A 28-year-old Algerian inmate who had been placed in isolation immediately after the beatings was found dead on 4 May 2020 in the Danubio ward.

== Investigation and trial ==
On 28 June 2021 the preliminary investigations judge ordered 52 precautionary measures against prison police officers and officials, and more than 110 people were under investigation. The charges ranged from aggravated torture to forgery of public records and obstruction of the investigation. In the following days Domani published the surveillance footage. The justice minister, Marta Cartabia, called the events "an offense and an outrage to the dignity of prisoners" and "a betrayal of the Italian constitution". On 14 July 2021 Cartabia visited the prison with the prime minister, Mario Draghi, who said that "there can be no justice where there is abuse" and that collective responsibility lay with "a system that must be reformed".

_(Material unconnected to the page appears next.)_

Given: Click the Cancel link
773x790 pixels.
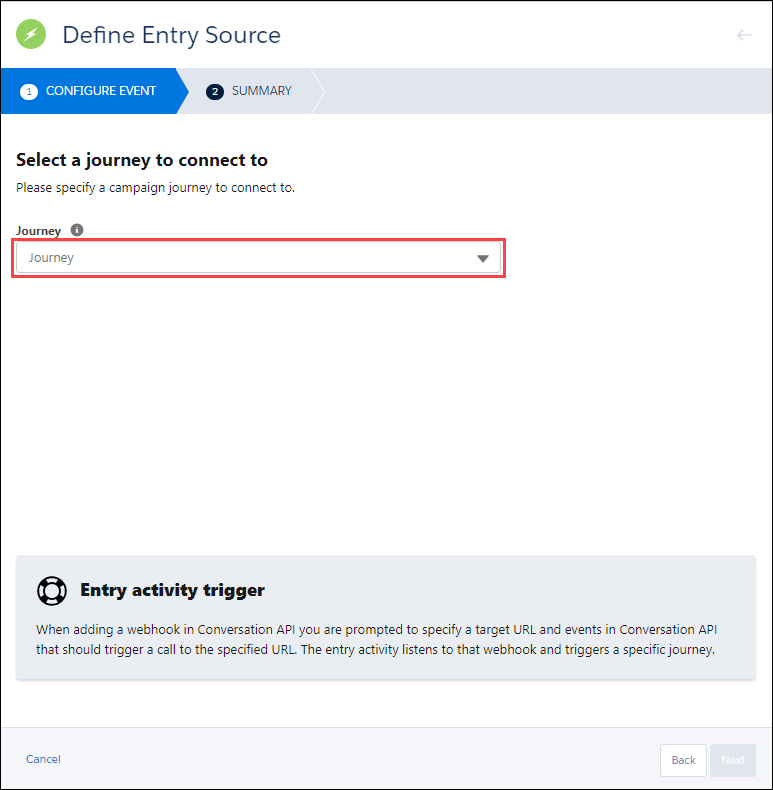Looking at the screenshot, I should tap(43, 759).
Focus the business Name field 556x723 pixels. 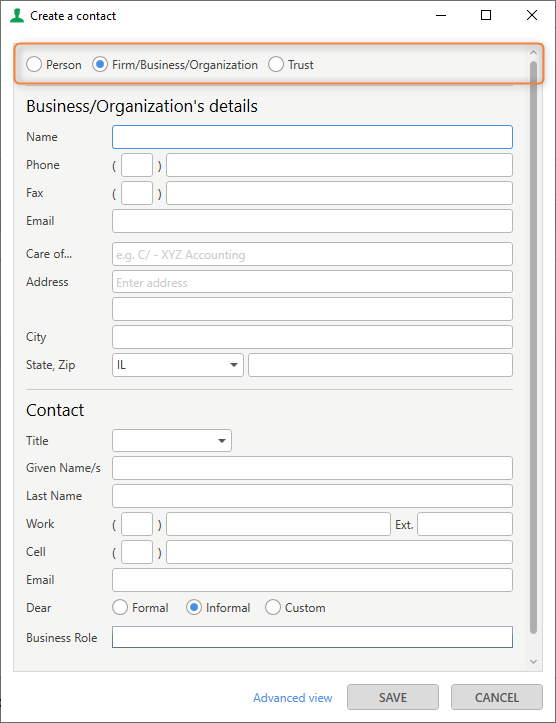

On 12 July 2022 the preliminary hearing judge sent 105 people to trial, including prison police officers and officials of the prison administration. The trial opened on 7 November 2022 in the prison's bunker courtroom, before the Corte d'Assise of Santa Maria Capua Vetere. The case was heard by that court because of charges connected with the death of the Algerian inmate. By then four associations and 95 of the 177 inmates identified as injured parties had joined the proceedings as civil parties. Two officers who had chosen the abbreviated procedure were tried separately and acquitted, and in March 2026 the Naples Court of Appeal upheld the acquittal.

On 22 July 2026 the prosecutors asked for sentences totalling 766 years for 102 defendants. The heaviest request, 21 years and 4 months, concerned Pasquale Colucci, then commander of the prison police support group. According to the prosecution, nearly 300 inmates of the Nilo ward had been subjected to violence on 6 April 2020. As of September 2026 the first-instance trial was nearing its conclusion and no verdict had been delivered.

== Population and conditions ==
According to the Ministry of Justice, on 19 September 2026 the prison held 1,059 inmates, against an official capacity of 826 places, 159 of which were not available. At the end of August 2026 its staff included 467 officers of the prison police, out of 528 planned. At the time of the ombudsman's visit in December 2016 the prison held 945 inmates, 69 of them women, against 833 official places. During the visit of July 2021 the justice minister described overcrowding as the prison's most serious problem, with 905 inmates for 809 places.

The prison has a theatre and six libraries, along with two sports fields and five gyms. The administration runs two tailoring workshops, one employing seven women and the other 16 men.